# Whitefish study will pay anglers $5 for each tag



## Hamilton Reef (Jan 20, 2000)

Fishing can earn you a fin 
Whitefish study will pay anglers $5 for each tag

http://www.cheboygannews.com/articles/2005/05/26/news/news4.txt

By ERICA KOLASKI, Tribune Staff Writer

CHEBOYGAN - Local anglers have been asked to help collect data for a three-year study of whitefish in Lake Huron.

According to Jennifer Dale, spokeswoman for the Chippewa Ottawa Resource Authority, anglers who catch tagged whitefish in Lake Huron are asked to recover the tags to help researchers study the whitefish population.

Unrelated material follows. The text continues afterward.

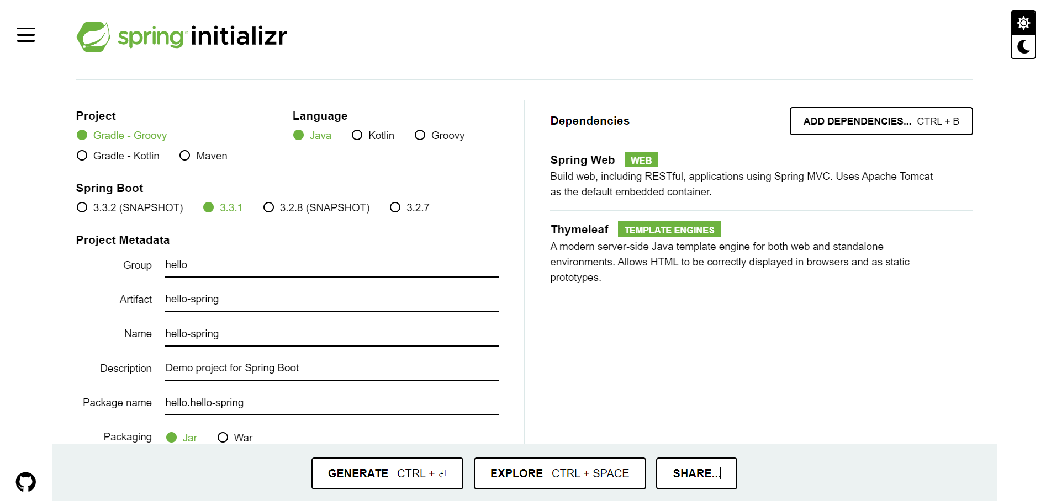Viewport: 1046px width, 501px height.
Task: Select Maven project type
Action: pos(203,156)
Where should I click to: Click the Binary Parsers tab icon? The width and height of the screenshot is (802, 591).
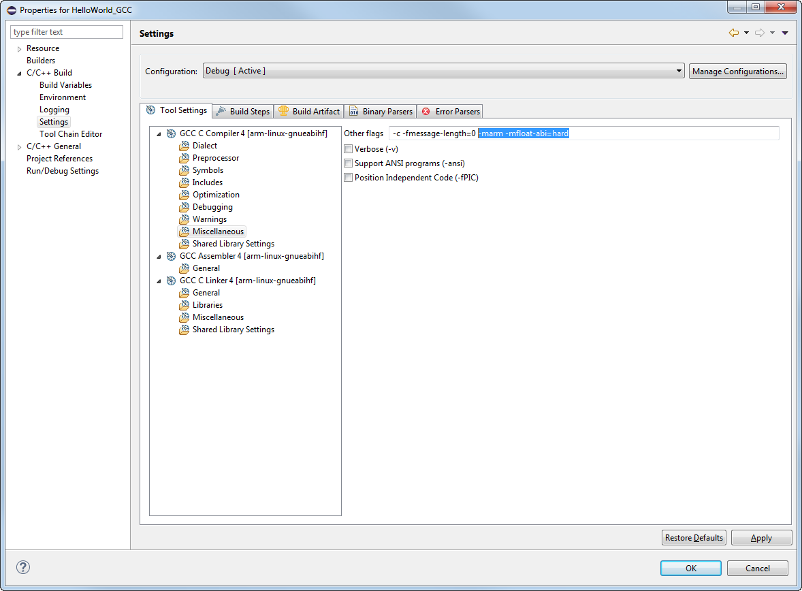pos(355,111)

Researchers for the project are offering a reward of $5 for each tag recovered by fishermen and women, she said.

In 2003, the group tagged 3,238 lake whitefish in the Cedarville-Detour and Cheboygan areas. In 2004, a total of 12,638 whitefish were tagged in the main basin of Lake Huron, said Dale.

"Researchers will use the information from these tags to determine the spatial distribution and movements of lake whitefish stocks in Lake Huron," she said.

Information from the recovered tags will help determine mortality rates and the sex ratio of spawning fish.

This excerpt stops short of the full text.